Although high income countries are emerging from the pandemic in 2021, the situation for middle and low-income nations shows that poor and young women are bearing the brunt of job losses.

“Women had already lower levels of social protection access before the pandemic,” Ms Hofmann stressed. “We have also witnessed an increase in violence and harassment against women during the pandemic.”

Gender equality must be integrated into post-pandemic economic recovery policies through “strengthened gender responses in ALMPs”, she said pointing to persistent wage discrimination between men and women across the world, where on average women earn 79% of male earnings in the formal sector and 47% in the informal sector.

Participants in a panel discussion on supporting women in the labour market included examples from Austria, where public employment services have long spent half their budgets on women, and examples from an Armenian grassroots regional project that supports women in finding employment or setting up their own small businesses.

Monitoring information

In a final session the importance of being able to capture labour market and skills information in real time was put under the spotlight.
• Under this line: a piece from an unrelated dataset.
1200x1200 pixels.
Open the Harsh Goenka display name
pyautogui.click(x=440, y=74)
Eno Ngiela, a programme specialist of the Economic Growth and Employment Cluster, UNDP, Albania, described how monitoring information from a host of sources during the pandemic enabled it to assist the country’s finance ministry in drawing up a five-point $2 million labour market intervention plan to support people who lost their jobs during the crisis.
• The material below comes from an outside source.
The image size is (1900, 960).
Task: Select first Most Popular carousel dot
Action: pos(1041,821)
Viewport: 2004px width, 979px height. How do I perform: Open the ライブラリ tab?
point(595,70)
By including two new categories – self-employment and community employment– researchers were able to give accurate snapshots of precise conditions in the country’s labour market, for example showing that young people have been hardest hit (because the tourism industry stopped functioning).

Nora Condon a researcher with the Skills and Labour Market Research Unit of Ireland’s Further Education and Training Authority, described how her small team used a range of different databases to keep up to date with exactly how the pandemic has been impacting the labour market. Information drawn from sources that included the pandemic support payments paid out to laid off workers and struggling businesses – and from regional education ministry officials who had close contact with companies and their vacancies – meant they could rapidly identify areas of demand to help inform policy decisions.
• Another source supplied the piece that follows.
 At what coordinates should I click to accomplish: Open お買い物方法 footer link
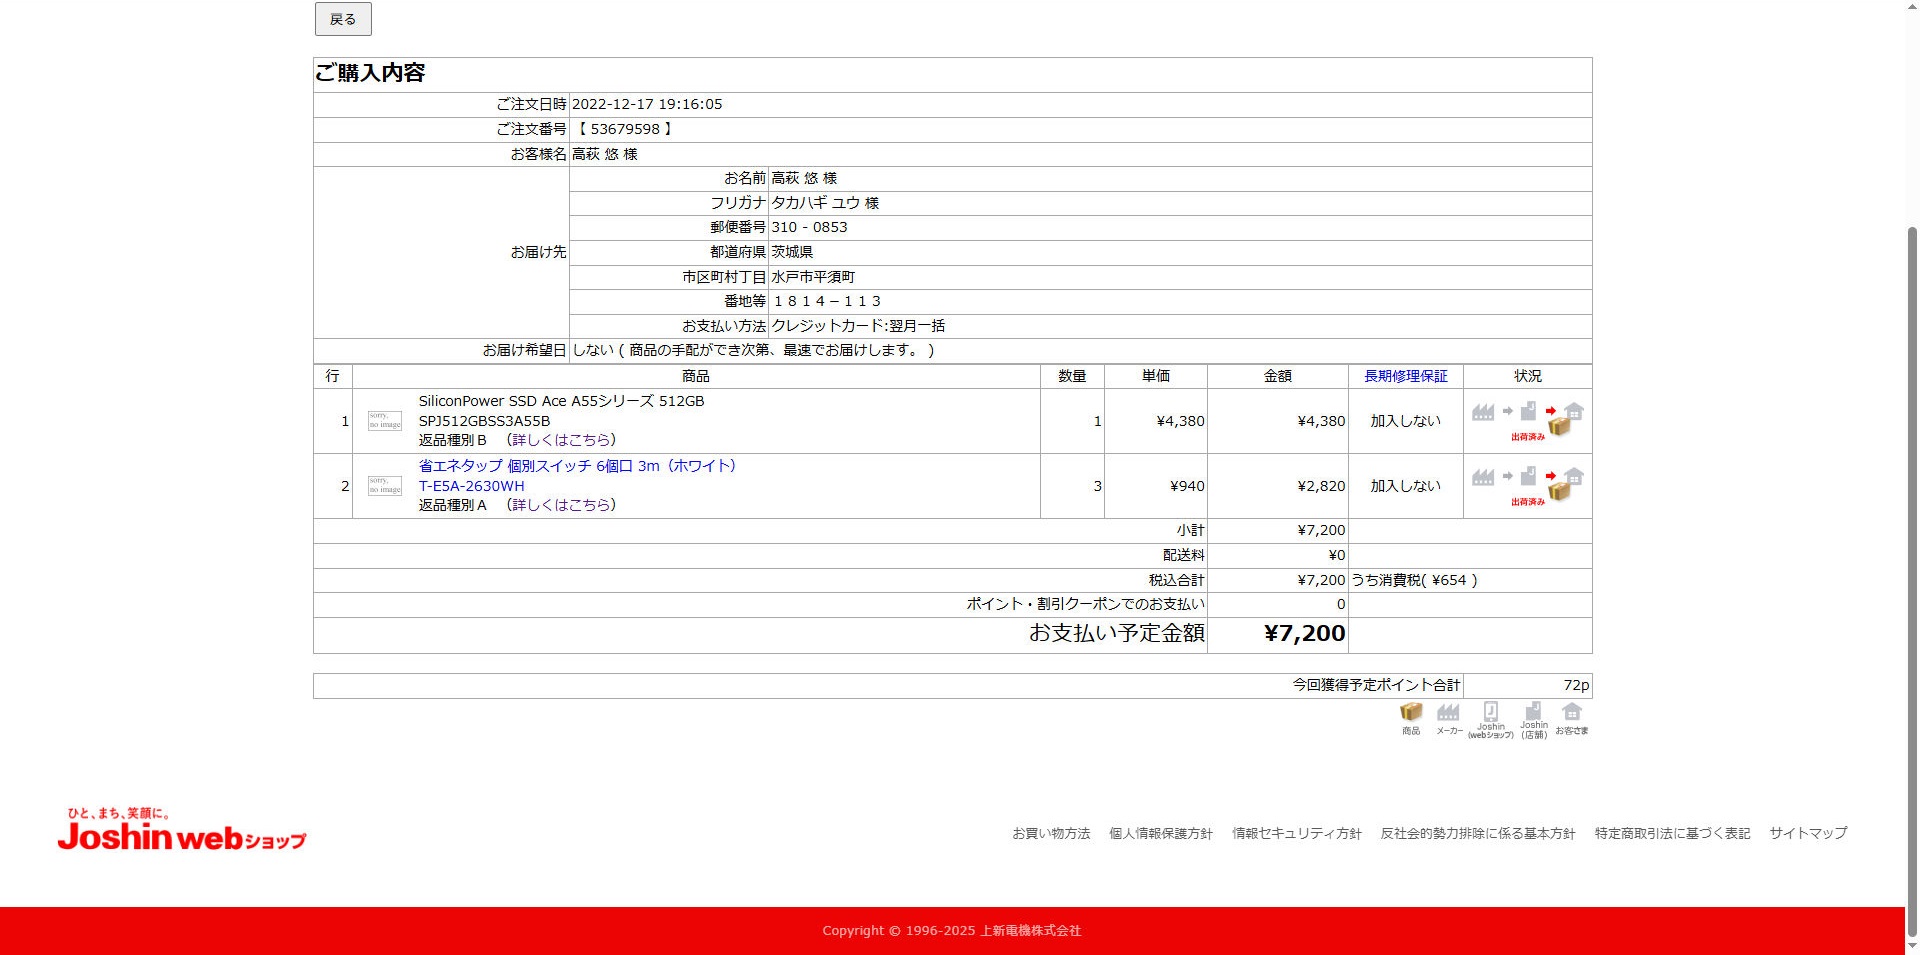click(1050, 833)
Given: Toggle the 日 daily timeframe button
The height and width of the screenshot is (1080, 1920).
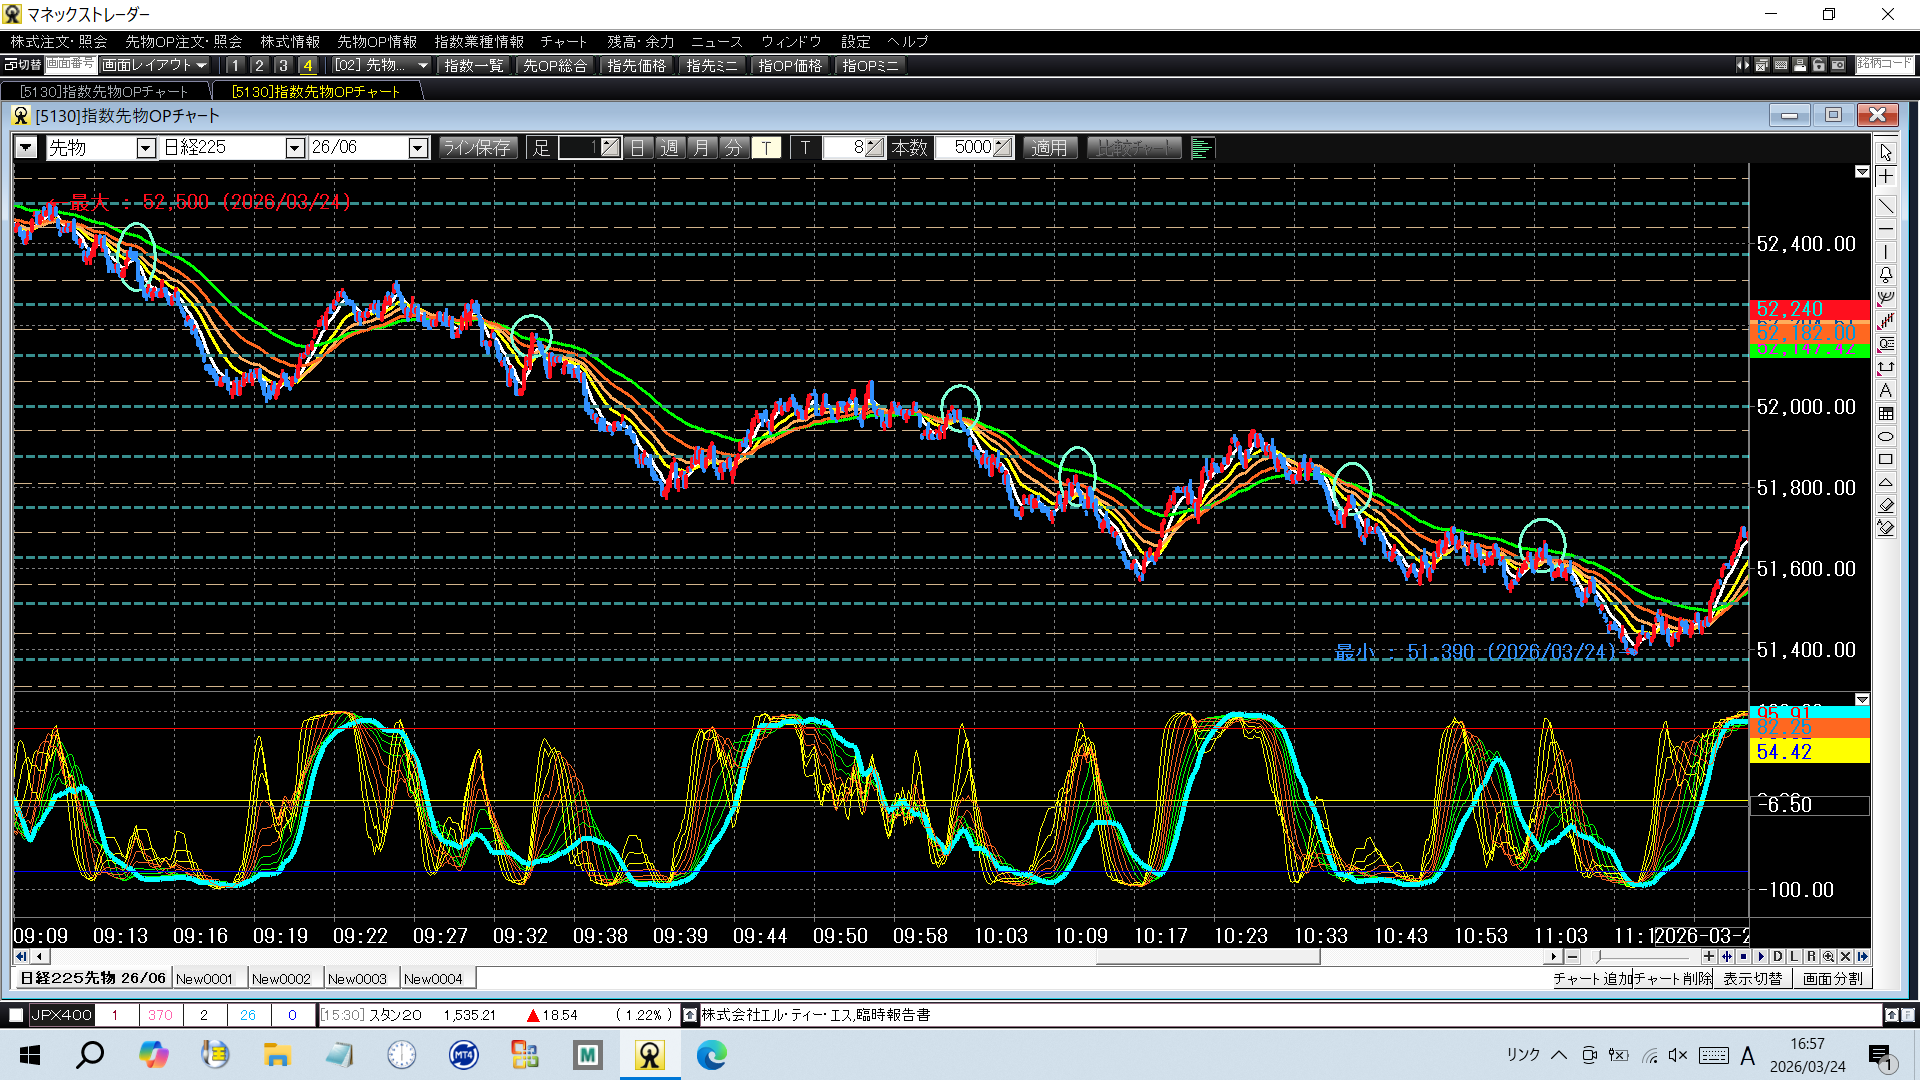Looking at the screenshot, I should 638,148.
Daniela Zampini, Senior Employment Specialist at the ILO Regional Office for Central and Eastern Europe, drew attention to the importance of comprehensive and meaningful labour market information systems that require both datasets and inputs of specialists, experts and a wider range of stakeholders able to provide insights on labour market and socio-economic changes. This enables countries to explore innovative solutions to track labour market and skills trends building on the international experience and resources, including an advanced statistical information systems’ platform that the ILO has made available. Finally, Zampini highlighted how young people are the most exposed group to the Covid-19 induced economic crisis as well digital and green transitions, and so timely and reliable labour market information are crucial to make the best policy choices for promoting youth employability.